Records provided Block Start

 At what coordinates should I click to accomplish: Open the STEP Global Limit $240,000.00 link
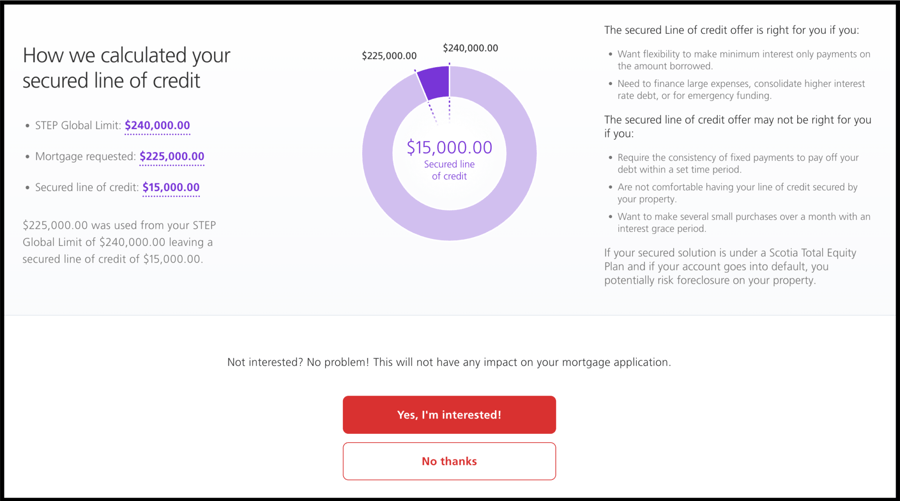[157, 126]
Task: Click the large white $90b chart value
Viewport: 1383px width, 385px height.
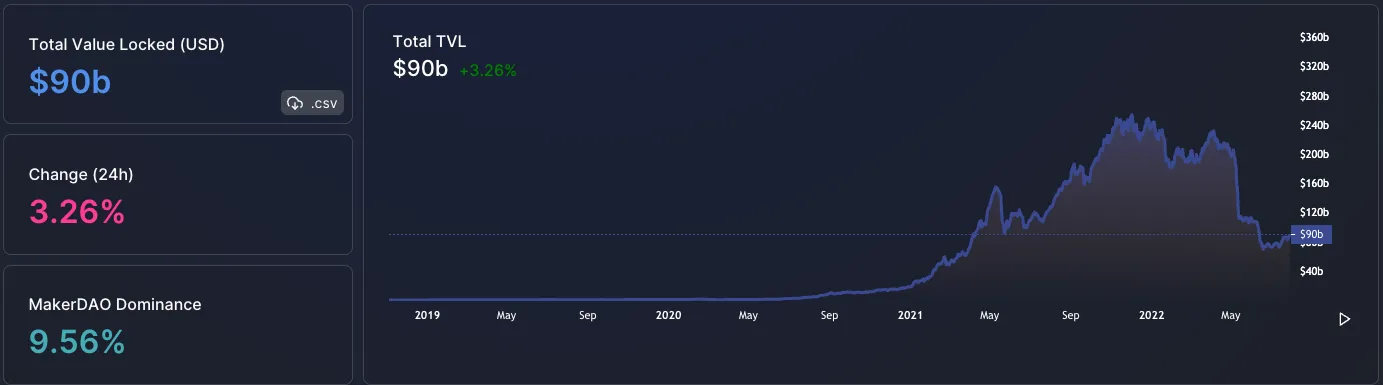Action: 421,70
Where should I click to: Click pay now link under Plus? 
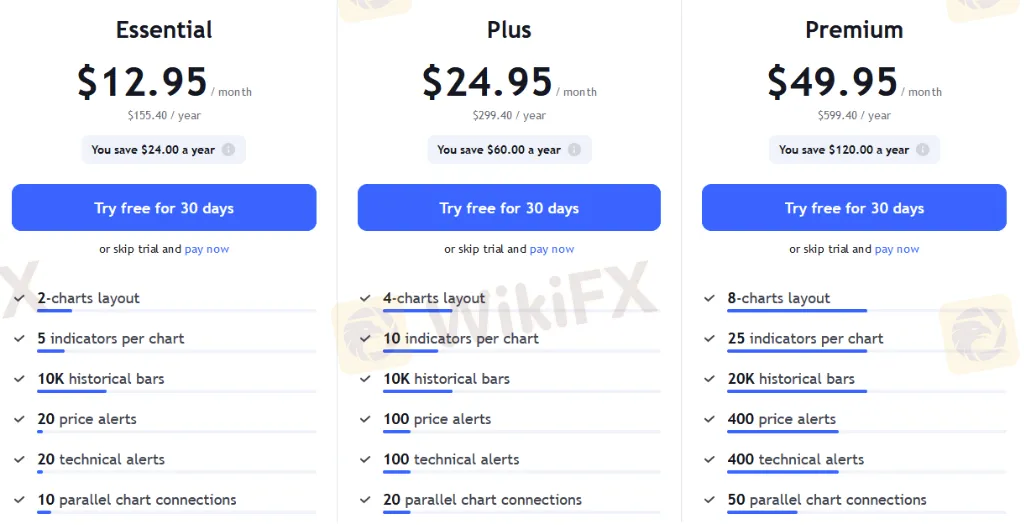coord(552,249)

Records provided Block End

Your answer must consist solely of the lines from the one containing "Where should I" through the last line of the records above, copied exactly, with every picture left out.

▶ _Reply to the exercise_
Where should I click to: Click pay now link under Plus? 
coord(552,249)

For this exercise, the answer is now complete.